#### WHAT YOU HAVE TO DO:
Output every non-blank line of the material below as a JSON list of strings, one string per line.

(Items from a data source)
################
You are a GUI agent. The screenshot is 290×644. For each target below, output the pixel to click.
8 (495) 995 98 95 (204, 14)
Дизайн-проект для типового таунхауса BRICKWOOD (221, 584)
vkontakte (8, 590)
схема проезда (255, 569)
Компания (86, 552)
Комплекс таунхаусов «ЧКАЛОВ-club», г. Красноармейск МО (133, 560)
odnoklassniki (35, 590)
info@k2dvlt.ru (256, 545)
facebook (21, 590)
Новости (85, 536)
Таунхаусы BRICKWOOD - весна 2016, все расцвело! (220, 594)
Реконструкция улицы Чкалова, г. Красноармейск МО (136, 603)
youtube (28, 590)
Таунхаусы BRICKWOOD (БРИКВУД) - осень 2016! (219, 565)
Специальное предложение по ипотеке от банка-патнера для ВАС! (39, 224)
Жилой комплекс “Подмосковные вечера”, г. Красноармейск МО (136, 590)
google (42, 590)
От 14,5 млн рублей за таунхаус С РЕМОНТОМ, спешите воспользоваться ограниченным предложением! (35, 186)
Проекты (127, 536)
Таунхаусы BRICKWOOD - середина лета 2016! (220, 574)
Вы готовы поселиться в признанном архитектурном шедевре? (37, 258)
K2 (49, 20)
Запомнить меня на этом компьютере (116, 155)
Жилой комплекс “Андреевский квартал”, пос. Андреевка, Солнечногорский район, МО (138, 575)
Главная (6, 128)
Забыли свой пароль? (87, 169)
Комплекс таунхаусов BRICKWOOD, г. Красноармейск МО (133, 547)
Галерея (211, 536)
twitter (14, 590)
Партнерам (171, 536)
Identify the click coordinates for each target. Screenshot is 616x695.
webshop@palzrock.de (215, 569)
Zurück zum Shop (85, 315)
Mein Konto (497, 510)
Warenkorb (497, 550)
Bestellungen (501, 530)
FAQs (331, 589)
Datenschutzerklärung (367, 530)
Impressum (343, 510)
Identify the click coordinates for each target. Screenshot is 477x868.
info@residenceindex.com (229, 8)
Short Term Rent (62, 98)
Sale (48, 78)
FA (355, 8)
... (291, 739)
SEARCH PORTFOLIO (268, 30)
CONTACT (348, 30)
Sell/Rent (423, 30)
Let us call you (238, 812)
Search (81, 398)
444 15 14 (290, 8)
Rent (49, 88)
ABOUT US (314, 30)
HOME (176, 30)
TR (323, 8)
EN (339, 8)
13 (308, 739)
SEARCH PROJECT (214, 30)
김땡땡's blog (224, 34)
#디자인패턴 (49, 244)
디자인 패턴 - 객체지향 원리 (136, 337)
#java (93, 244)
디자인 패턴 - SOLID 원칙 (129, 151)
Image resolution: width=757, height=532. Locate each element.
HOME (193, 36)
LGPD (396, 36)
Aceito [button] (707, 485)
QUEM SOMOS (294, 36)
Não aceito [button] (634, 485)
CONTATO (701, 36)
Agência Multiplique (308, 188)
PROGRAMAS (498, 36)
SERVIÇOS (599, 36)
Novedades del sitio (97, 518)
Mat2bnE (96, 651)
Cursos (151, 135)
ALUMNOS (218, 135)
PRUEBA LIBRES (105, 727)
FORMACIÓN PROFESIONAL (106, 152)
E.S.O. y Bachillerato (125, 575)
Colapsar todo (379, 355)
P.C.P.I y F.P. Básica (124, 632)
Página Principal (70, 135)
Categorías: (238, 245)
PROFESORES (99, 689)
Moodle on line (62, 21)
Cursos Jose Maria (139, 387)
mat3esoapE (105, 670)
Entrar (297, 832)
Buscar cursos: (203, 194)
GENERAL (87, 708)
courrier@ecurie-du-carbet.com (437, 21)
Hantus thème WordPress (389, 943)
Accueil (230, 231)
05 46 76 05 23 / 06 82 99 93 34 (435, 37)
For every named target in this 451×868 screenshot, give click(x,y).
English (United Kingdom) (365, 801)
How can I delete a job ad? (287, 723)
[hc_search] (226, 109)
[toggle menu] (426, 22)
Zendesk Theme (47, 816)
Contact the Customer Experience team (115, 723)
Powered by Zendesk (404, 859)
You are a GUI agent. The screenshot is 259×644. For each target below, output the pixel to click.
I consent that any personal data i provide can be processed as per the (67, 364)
################
#### ANSWER BELOW:
[
  "You are a GUI agent. The screenshot is 290×644. For each target below, output the pixel to click.",
  "8 (495) 995 98 95 (204, 14)",
  "Дизайн-проект для типового таунхауса BRICKWOOD (221, 584)",
  "vkontakte (8, 590)",
  "схема проезда (255, 569)",
  "Компания (86, 552)",
  "Комплекс таунхаусов «ЧКАЛОВ-club», г. Красноармейск МО (133, 560)",
  "odnoklassniki (35, 590)",
  "info@k2dvlt.ru (256, 545)",
  "facebook (21, 590)",
  "Новости (85, 536)",
  "Таунхаусы BRICKWOOD - весна 2016, все расцвело! (220, 594)",
  "Реконструкция улицы Чкалова, г. Красноармейск МО (136, 603)",
  "youtube (28, 590)",
  "Таунхаусы BRICKWOOD (БРИКВУД) - осень 2016! (219, 565)",
  "Специальное предложение по ипотеке от банка-патнера для ВАС! (39, 224)",
  "Жилой комплекс “Подмосковные вечера”, г. Красноармейск МО (136, 590)",
  "google (42, 590)",
  "От 14,5 млн рублей за таунхаус С РЕМОНТОМ, спешите воспользоваться ограниченным предложением! (35, 186)",
  "Проекты (127, 536)",
  "Таунхаусы BRICKWOOD - середина лета 2016! (220, 574)",
  "Вы готовы поселиться в признанном архитектурном шедевре? (37, 258)",
  "K2 (49, 20)",
  "Запомнить меня на этом компьютере (116, 155)",
  "Жилой комплекс “Андреевский квартал”, пос. Андреевка, Солнечногорский район, МО (138, 575)",
  "Главная (6, 128)",
  "Забыли свой пароль? (87, 169)",
  "Комплекс таунхаусов BRICKWOOD, г. Красноармейск МО (133, 547)",
  "Галерея (211, 536)",
  "twitter (14, 590)",
  "Партнерам (171, 536)",
  "Identify the click coordinates for each target. Screenshot is 616x695.",
  "webshop@palzrock.de (215, 569)",
  "Zurück zum Shop (85, 315)",
  "Mein Konto (497, 510)",
  "Warenkorb (497, 550)",
  "Bestellungen (501, 530)",
  "FAQs (331, 589)",
  "Datenschutzerklärung (367, 530)",
  "Impressum (343, 510)",
  "Identify the click coordinates for each target. Screenshot is 477x868.",
  "info@residenceindex.com (229, 8)",
  "Short Term Rent (62, 98)",
  "Sale (48, 78)",
  "FA (355, 8)",
  "... (291, 739)",
  "SEARCH PORTFOLIO (268, 30)",
  "CONTACT (348, 30)",
  "Sell/Rent (423, 30)",
  "Let us call you (238, 812)",
  "Search (81, 398)",
  "444 15 14 (290, 8)",
  "Rent (49, 88)",
  "ABOUT US (314, 30)",
  "HOME (176, 30)",
  "TR (323, 8)",
  "EN (339, 8)",
  "13 (308, 739)",
  "SEARCH PROJECT (214, 30)",
  "김땡땡's blog (224, 34)",
  "#디자인패턴 (49, 244)",
  "디자인 패턴 - 객체지향 원리 (136, 337)",
  "#java (93, 244)",
  "디자인 패턴 - SOLID 원칙 (129, 151)",
  "Image resolution: width=757, height=532. Locate each element.",
  "HOME (193, 36)",
  "LGPD (396, 36)",
  "Aceito [button] (707, 485)",
  "QUEM SOMOS (294, 36)",
  "Não aceito [button] (634, 485)",
  "CONTATO (701, 36)",
  "Agência Multiplique (308, 188)",
  "PROGRAMAS (498, 36)",
  "SERVIÇOS (599, 36)",
  "Novedades del sitio (97, 518)",
  "Mat2bnE (96, 651)",
  "Cursos (151, 135)",
  "ALUMNOS (218, 135)",
  "PRUEBA LIBRES (105, 727)",
  "FORMACIÓN PROFESIONAL (106, 152)",
  "E.S.O. y Bachillerato (125, 575)",
  "Colapsar todo (379, 355)",
  "P.C.P.I y F.P. Básica (124, 632)",
  "Página Principal (70, 135)",
  "Categorías: (238, 245)",
  "PROFESORES (99, 689)",
  "Moodle on line (62, 21)",
  "Cursos Jose Maria (139, 387)",
  "mat3esoapE (105, 670)",
  "Entrar (297, 832)",
  "Buscar cursos: (203, 194)",
  "GENERAL (87, 708)",
  "courrier@ecurie-du-carbet.com (437, 21)",
  "Hantus thème WordPress (389, 943)",
  "Accueil (230, 231)",
  "05 46 76 05 23 / 06 82 99 93 34 (435, 37)",
  "For every named target in this 451×868 screenshot, give click(x,y).",
  "English (United Kingdom) (365, 801)",
  "How can I delete a job ad? (287, 723)",
  "[hc_search] (226, 109)",
  "[toggle menu] (426, 22)",
  "Zendesk Theme (47, 816)",
  "Contact the Customer Experience team (115, 723)",
  "Powered by Zendesk (404, 859)",
  "You are a GUI agent. The screenshot is 259×644. For each target below, output the pixel to click.",
  "I consent that any personal data i provide can be processed as per the (67, 364)"
]